VRï – Jordan Price Williams (cello, voice), Aneirin Jones (violin, voice) and Patrick Rimes (viola, violin, voice) – are three young men from deepest chapel-going Wales who have mined the cultural upheaval of past centuries and drawn inspiration from the incredible story of a time when Wales’ traditional music and dance was suppressed by Methodist chapels, and, earlier, its language by the Act of Union. Three-part harmonies, stunning fiddle playing and the unusual addition of cello forge the VRï sound that is totally unique. Since forming in 2016, the trio have been in search of an elusive ‘chamber-folk’ aesthetic – pumping out their native foot-stomping dance tunes whilst maintaining the poise and elegance of a string ensemble. It’s a cross-genre idea that’s very familiar to Scandinavian and North American audiences, but hitherto unheard of in Wales. A joyous celebration of Welsh identity, sung in the Welsh language.

Press have likened them to the Gloaming, Leveret and Duncan Chisholm for their reinterpretations of native song and tune traditions, and their ability to conjure amazing soundscapes, all underpinned with incredible vocal harmonies. Accolades for their 2019 debut album Tŷ Ein Tadau include Winners of Best Traditional Song in the Welsh Language, Wales Folk Awards 2019; Winners of Best Album, Wales Folk Awards 2019; Nominees for Best Traditional Track, BBC Radio 2 Folk Awards.

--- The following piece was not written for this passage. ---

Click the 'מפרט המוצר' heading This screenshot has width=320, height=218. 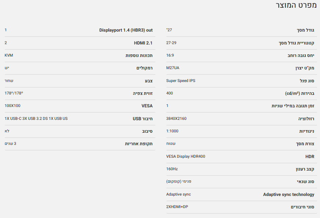pyautogui.click(x=296, y=6)
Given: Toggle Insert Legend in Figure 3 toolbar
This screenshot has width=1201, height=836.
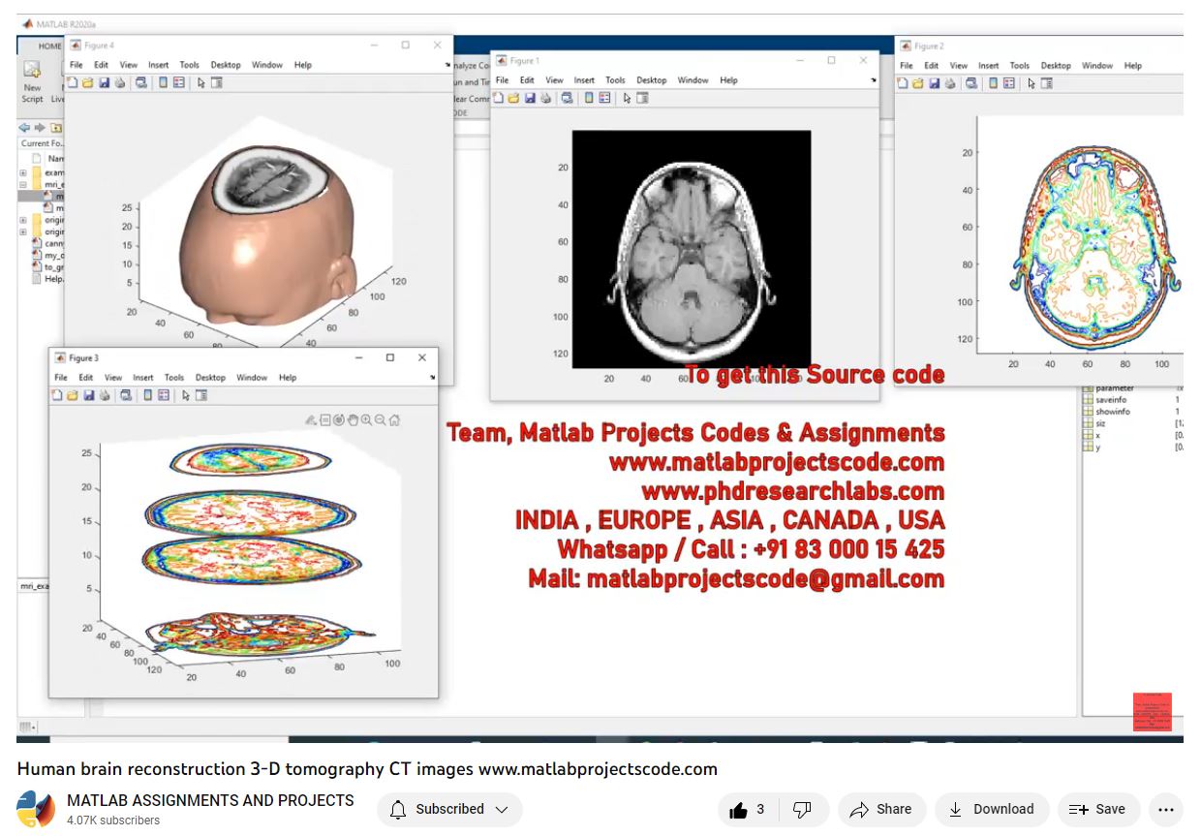Looking at the screenshot, I should [163, 395].
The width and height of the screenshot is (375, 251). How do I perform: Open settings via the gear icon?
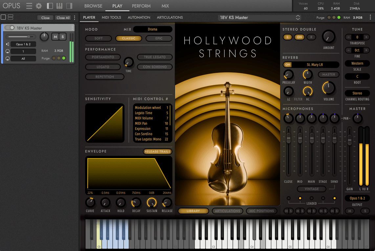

The name VRï is a word in the Welsh language meaning ‘above’, ‘aloft’, ‘floating’…or simply ‘Up’, with the spelling inspired by Hen Gymraeg (Old Welsh). It describes the sensation of playing this kind of vocal & instrumental chamber music – all six voices independently interacting with one another, without the presence of any kind of ‘anchor’ or safety ropes (be those anchors rhythmic like a drum kit, or melodic such as fretted or keyboard instruments). It’s an experience that is equally exhilarating and terrifying for the performers…and hopefully engaging for the listener!

Wrexham One Love Choir

Wrexham One Love Choir was formed in November 2018 under the leadership of musical director James Sills, and is affiliated to the Choir With No Name network across the UK. Run under the umbrella of Adferiad, a charity that supports recovery across all of North Wales, the choir is based in Wrexham, and is open to anyone who has been affected by homelessness, addiction, mental illness, or who is marginalised or vulnerable in any way. During lockdown the choir was able to perform out in the open air a few times, but the loss of community and purpose was felt very keenly when the choir was unable to meet regularly. Now they are singing together again every week, learning new songs and welcoming new members. The choir is a positive community that supports all its members, building confidence and rising up to meet new challenges.